La revisión periódica es otro punto que no conviene aplazar. Cambios de aceite, filtros, frenos, bujías, batería, líquidos, cadena y comprobaciones generales forman parte del mantenimiento básico. Una revisión sencilla puede costar entre 80 y 150 euros, mientras que una revisión más completa puede elevarse hasta 300 euros o más según taller, marca y kilometraje. Saltarse estas operaciones puede salir más caro, porque una avería derivada de un mal mantenimiento no solo afecta al bolsillo, sino también a la seguridad.
Los neumáticos son uno de los gastos que más se subestiman.

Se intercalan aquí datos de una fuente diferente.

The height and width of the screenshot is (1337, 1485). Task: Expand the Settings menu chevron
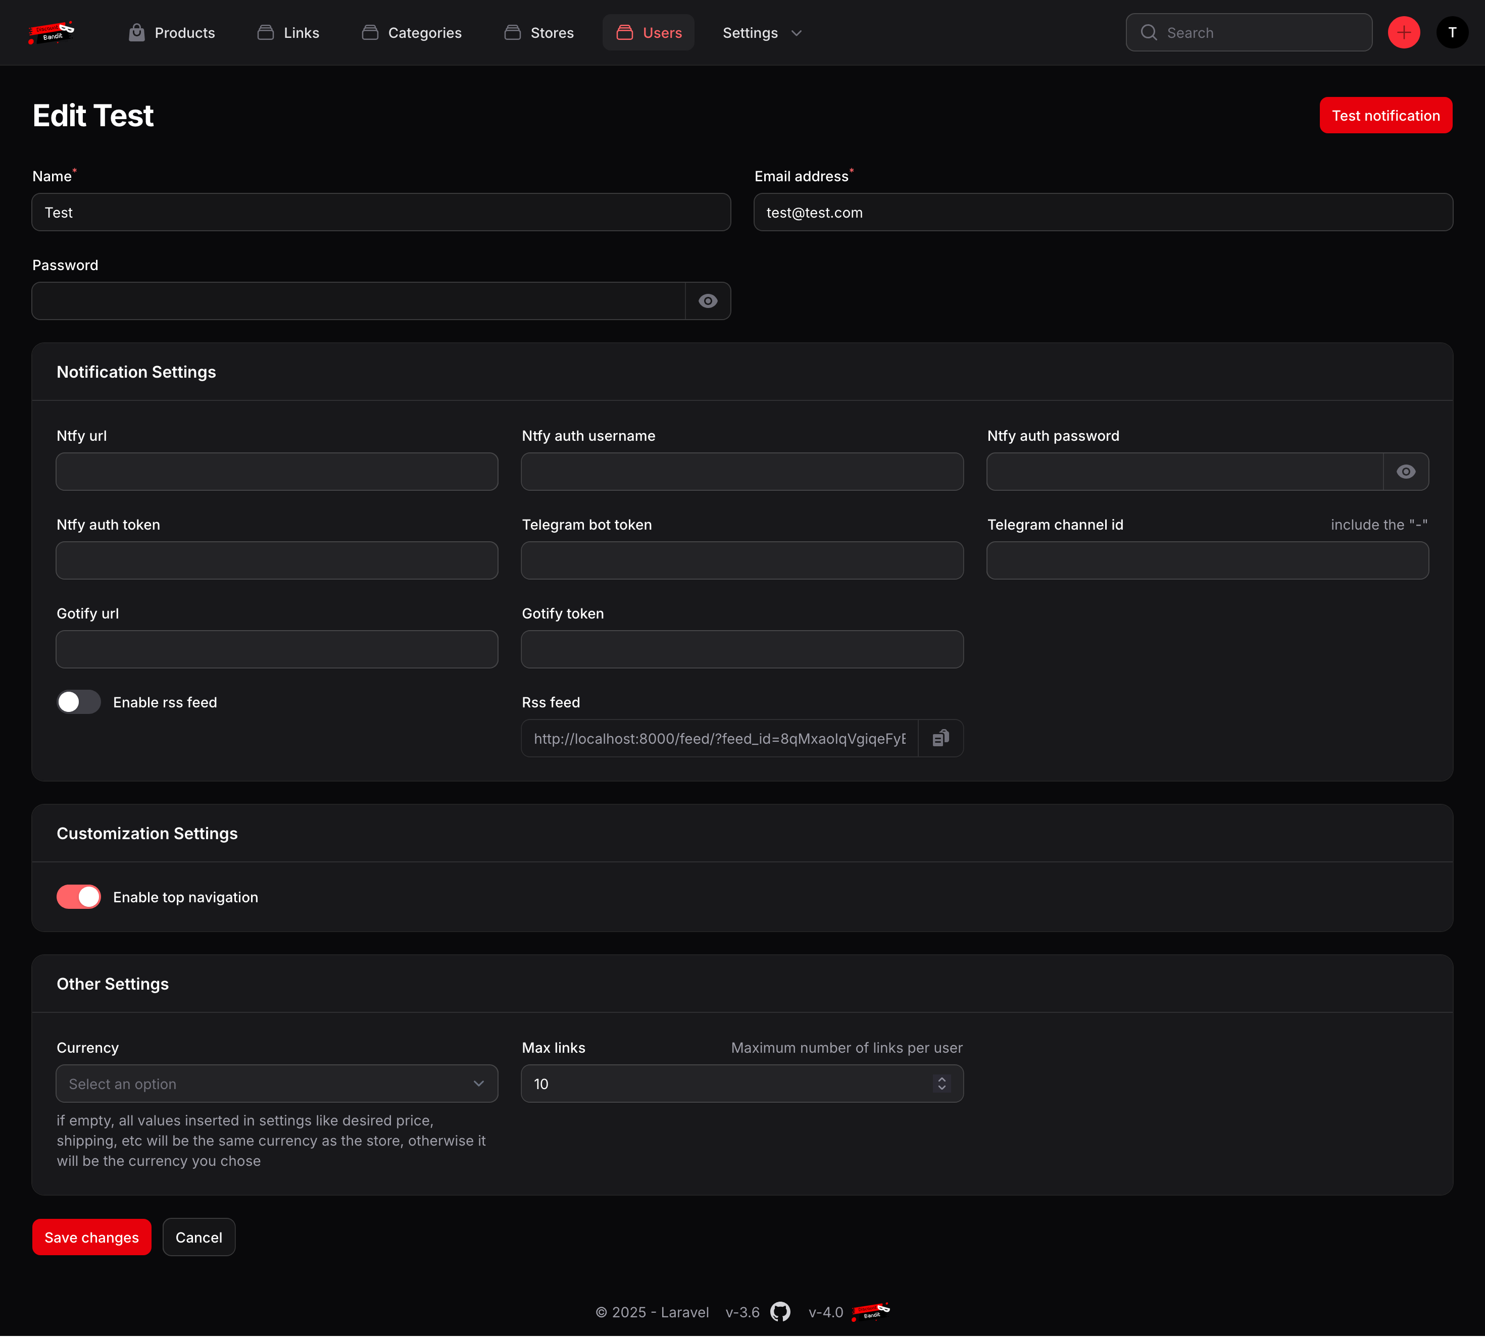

En motos pequeñas, cada rueda puede costar desde 50 u 80 euros, mientras que en motos medias o grandes el precio puede duplicarse. Un juego completo puede situarse entre 150 y 300 euros, y en modelos deportivos superar esa cantidad. Además, su duración depende del tipo de conducción, del peso de la moto, del compuesto y del uso urbano o en carretera.
A todo ello hay que sumar los gastos obligatorios menores, pero recurrentes. La ITV suele pagarse cada dos años cuando corresponde por antigüedad del vehículo, con importes que habitualmente se mueven alrededor de 20 a 55 euros según comunidad autónoma y estación. El impuesto municipal de circulación también varía por ayuntamiento y cilindrada, con cifras que pueden ir desde cantidades muy bajas en motos pequeñas hasta importes superiores en modelos de mayor potencia.
El coste real aparece cuando se suman los imprevistos: pastillas de freno, batería, kit de transmisión, reparaciones, equipamiento del motorista, antirrobos, aparcamiento o pequeños daños por uso. Un casco homologado, guantes, chaqueta o impermeable no forman parte de la mecánica, pero sí del presupuesto de quien utiliza la moto de forma responsable. Por eso, el cálculo más prudente no debe limitarse a gasolina y seguro.
Para un usuario que esté pensando en comprar una moto, la recomendación más realista es hacer números antes de elegir modelo. Una moto barata de comprar puede ser cara de mantener si consume mucho, monta neumáticos costosos o exige revisiones más complejas. La clave está en calcular el coste anual completo y dividirlo entre doce meses. Solo así se obtiene una cifra útil para el presupuesto familiar.
En la práctica, mantener una moto puede costar desde menos de 50 euros al mes en escenarios urbanos muy contenidos hasta más de 150 o 200 euros mensuales en motos de mayor cilindrada o uso frecuente. La diferencia no está solo en el motor, sino en la suma de decisiones: qué seguro se contrata, cuántos kilómetros se hacen, cómo se conduce y si se mantiene la moto a tiempo. La moto puede seguir siendo una de las formas más eficientes de movilidad, pero su verdadero precio se mide año a año, no solo el día de la compra.